-- REQUIRED WORK --
Retyping the records exactly, down to the last line, is the whole job.

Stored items
# # # # #

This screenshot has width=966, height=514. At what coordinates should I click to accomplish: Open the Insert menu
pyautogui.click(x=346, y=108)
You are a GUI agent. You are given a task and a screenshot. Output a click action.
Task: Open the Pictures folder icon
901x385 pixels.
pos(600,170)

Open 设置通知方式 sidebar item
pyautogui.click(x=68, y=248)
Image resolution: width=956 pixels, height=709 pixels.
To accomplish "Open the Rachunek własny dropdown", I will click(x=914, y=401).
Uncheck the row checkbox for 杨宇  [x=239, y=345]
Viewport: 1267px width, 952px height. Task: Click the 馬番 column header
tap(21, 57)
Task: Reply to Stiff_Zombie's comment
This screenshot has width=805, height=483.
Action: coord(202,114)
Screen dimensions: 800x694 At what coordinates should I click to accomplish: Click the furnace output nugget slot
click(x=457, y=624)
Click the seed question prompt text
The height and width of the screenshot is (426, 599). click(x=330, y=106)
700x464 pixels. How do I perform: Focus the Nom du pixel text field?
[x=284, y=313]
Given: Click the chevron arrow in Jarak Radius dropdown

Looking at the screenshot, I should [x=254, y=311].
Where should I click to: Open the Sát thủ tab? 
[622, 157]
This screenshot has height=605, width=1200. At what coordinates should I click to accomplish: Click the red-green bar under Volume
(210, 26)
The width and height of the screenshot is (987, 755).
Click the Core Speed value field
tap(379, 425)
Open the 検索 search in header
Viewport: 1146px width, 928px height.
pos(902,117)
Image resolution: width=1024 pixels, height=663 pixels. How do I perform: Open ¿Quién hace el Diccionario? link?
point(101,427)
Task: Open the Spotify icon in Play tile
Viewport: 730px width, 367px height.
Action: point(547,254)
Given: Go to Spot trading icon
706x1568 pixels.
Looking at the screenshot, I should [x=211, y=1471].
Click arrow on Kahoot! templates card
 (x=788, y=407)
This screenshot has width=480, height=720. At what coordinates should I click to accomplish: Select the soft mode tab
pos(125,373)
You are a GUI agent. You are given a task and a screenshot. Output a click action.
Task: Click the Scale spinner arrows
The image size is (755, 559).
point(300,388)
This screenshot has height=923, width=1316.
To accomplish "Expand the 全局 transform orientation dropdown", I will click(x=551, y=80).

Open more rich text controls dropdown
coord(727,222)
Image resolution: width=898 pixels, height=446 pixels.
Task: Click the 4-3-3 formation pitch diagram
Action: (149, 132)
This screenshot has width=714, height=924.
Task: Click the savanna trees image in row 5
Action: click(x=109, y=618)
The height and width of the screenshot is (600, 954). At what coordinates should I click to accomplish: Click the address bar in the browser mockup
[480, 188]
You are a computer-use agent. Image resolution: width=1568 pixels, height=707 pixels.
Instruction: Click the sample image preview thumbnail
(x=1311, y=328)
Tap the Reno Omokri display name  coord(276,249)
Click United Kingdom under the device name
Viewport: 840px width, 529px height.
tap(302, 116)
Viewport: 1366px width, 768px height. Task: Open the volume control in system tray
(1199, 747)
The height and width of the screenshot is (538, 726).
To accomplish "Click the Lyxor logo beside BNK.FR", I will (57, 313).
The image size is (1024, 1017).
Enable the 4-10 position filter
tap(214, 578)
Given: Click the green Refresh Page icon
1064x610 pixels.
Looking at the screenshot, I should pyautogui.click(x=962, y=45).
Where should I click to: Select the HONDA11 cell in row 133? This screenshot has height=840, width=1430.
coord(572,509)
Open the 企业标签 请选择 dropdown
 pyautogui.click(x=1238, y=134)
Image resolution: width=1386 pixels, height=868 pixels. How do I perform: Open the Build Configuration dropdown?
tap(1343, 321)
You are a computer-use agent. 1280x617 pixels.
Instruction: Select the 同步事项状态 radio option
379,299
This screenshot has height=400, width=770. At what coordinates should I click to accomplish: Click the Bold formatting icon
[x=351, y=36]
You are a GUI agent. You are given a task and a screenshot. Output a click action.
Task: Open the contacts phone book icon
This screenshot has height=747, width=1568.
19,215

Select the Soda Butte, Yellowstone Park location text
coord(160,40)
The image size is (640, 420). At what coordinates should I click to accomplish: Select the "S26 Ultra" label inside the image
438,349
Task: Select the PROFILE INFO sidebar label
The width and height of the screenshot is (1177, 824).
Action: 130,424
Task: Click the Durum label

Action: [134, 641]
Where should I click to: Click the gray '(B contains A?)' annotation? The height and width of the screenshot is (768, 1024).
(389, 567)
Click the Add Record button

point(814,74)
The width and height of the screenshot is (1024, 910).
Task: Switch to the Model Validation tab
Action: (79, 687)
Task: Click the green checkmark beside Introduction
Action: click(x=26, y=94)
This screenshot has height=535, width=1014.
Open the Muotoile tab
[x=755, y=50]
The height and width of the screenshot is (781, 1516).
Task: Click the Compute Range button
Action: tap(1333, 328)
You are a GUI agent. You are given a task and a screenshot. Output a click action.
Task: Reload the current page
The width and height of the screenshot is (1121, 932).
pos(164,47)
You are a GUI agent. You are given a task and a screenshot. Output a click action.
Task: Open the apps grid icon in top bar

# # # # #

-- YOUR SOLUTION --
This screenshot has width=966, height=514. At what coordinates should I click to accomplish: Open the Insert menu
pyautogui.click(x=346, y=108)
You are a GUI agent. You are given a task and a screenshot. Output a click action.
Task: Open the Pictures folder icon
901x385 pixels.
pos(600,170)

Open 设置通知方式 sidebar item
pyautogui.click(x=68, y=248)
Image resolution: width=956 pixels, height=709 pixels.
To accomplish "Open the Rachunek własny dropdown", I will click(x=914, y=401).
Uncheck the row checkbox for 杨宇  [x=239, y=345]
Viewport: 1267px width, 952px height. Task: Click the 馬番 column header
tap(21, 57)
Task: Reply to Stiff_Zombie's comment
This screenshot has width=805, height=483.
Action: coord(202,114)
Screen dimensions: 800x694 At what coordinates should I click to accomplish: Click the furnace output nugget slot
click(x=457, y=624)
Click the seed question prompt text
The height and width of the screenshot is (426, 599). click(x=330, y=106)
700x464 pixels. How do I perform: Focus the Nom du pixel text field?
[x=284, y=313]
Given: Click the chevron arrow in Jarak Radius dropdown

Looking at the screenshot, I should [x=254, y=311].
Where should I click to: Open the Sát thủ tab? 
[622, 157]
This screenshot has height=605, width=1200. At what coordinates should I click to accomplish: Click the red-green bar under Volume
(210, 26)
The width and height of the screenshot is (987, 755).
Click the Core Speed value field
tap(379, 425)
Open the 検索 search in header
Viewport: 1146px width, 928px height.
pos(902,117)
Image resolution: width=1024 pixels, height=663 pixels. How do I perform: Open ¿Quién hace el Diccionario? link?
point(101,427)
Task: Open the Spotify icon in Play tile
Viewport: 730px width, 367px height.
Action: point(547,254)
Given: Go to Spot trading icon
706x1568 pixels.
Looking at the screenshot, I should [x=211, y=1471].
Click arrow on Kahoot! templates card
 (x=788, y=407)
This screenshot has width=480, height=720. At what coordinates should I click to accomplish: Select the soft mode tab
pos(125,373)
You are a GUI agent. You are given a task and a screenshot. Output a click action.
Task: Click the Scale spinner arrows
The image size is (755, 559).
point(300,388)
This screenshot has height=923, width=1316.
To accomplish "Expand the 全局 transform orientation dropdown", I will click(x=551, y=80).

Open more rich text controls dropdown
coord(727,222)
Image resolution: width=898 pixels, height=446 pixels.
Task: Click the 4-3-3 formation pitch diagram
Action: (149, 132)
This screenshot has width=714, height=924.
Task: Click the savanna trees image in row 5
Action: click(x=109, y=618)
The height and width of the screenshot is (600, 954). At what coordinates should I click to accomplish: Click the address bar in the browser mockup
[480, 188]
You are a computer-use agent. Image resolution: width=1568 pixels, height=707 pixels.
Instruction: Click the sample image preview thumbnail
(x=1311, y=328)
Tap the Reno Omokri display name  coord(276,249)
Click United Kingdom under the device name
Viewport: 840px width, 529px height.
tap(302, 116)
Viewport: 1366px width, 768px height. Task: Open the volume control in system tray
(1199, 747)
The height and width of the screenshot is (538, 726).
To accomplish "Click the Lyxor logo beside BNK.FR", I will (57, 313).
The image size is (1024, 1017).
Enable the 4-10 position filter
tap(214, 578)
Given: Click the green Refresh Page icon
1064x610 pixels.
Looking at the screenshot, I should pyautogui.click(x=962, y=45).
Where should I click to: Select the HONDA11 cell in row 133? This screenshot has height=840, width=1430.
coord(572,509)
Open the 企业标签 请选择 dropdown
 pyautogui.click(x=1238, y=134)
Image resolution: width=1386 pixels, height=868 pixels. How do I perform: Open the Build Configuration dropdown?
tap(1343, 321)
You are a computer-use agent. 1280x617 pixels.
Instruction: Select the 同步事项状态 radio option
379,299
This screenshot has height=400, width=770. At what coordinates should I click to accomplish: Click the Bold formatting icon
[x=351, y=36]
You are a GUI agent. You are given a task and a screenshot. Output a click action.
Task: Open the contacts phone book icon
This screenshot has height=747, width=1568.
19,215

Select the Soda Butte, Yellowstone Park location text
coord(160,40)
The image size is (640, 420). At what coordinates should I click to accomplish: Select the "S26 Ultra" label inside the image
438,349
Task: Select the PROFILE INFO sidebar label
The width and height of the screenshot is (1177, 824).
Action: 130,424
Task: Click the Durum label

Action: [134, 641]
Where should I click to: Click the gray '(B contains A?)' annotation? The height and width of the screenshot is (768, 1024).
(389, 567)
Click the Add Record button

point(814,74)
The width and height of the screenshot is (1024, 910).
Task: Switch to the Model Validation tab
Action: (79, 687)
Task: Click the green checkmark beside Introduction
Action: click(x=26, y=94)
This screenshot has height=535, width=1014.
Open the Muotoile tab
[x=755, y=50]
The height and width of the screenshot is (781, 1516).
Task: Click the Compute Range button
Action: tap(1333, 328)
You are a GUI agent. You are given a task and a screenshot. Output a click action.
Task: Reload the current page
The width and height of the screenshot is (1121, 932).
pos(164,47)
You are a GUI agent. You are given a task and a screenshot. Output a click action.
Task: Open the apps grid icon in top bar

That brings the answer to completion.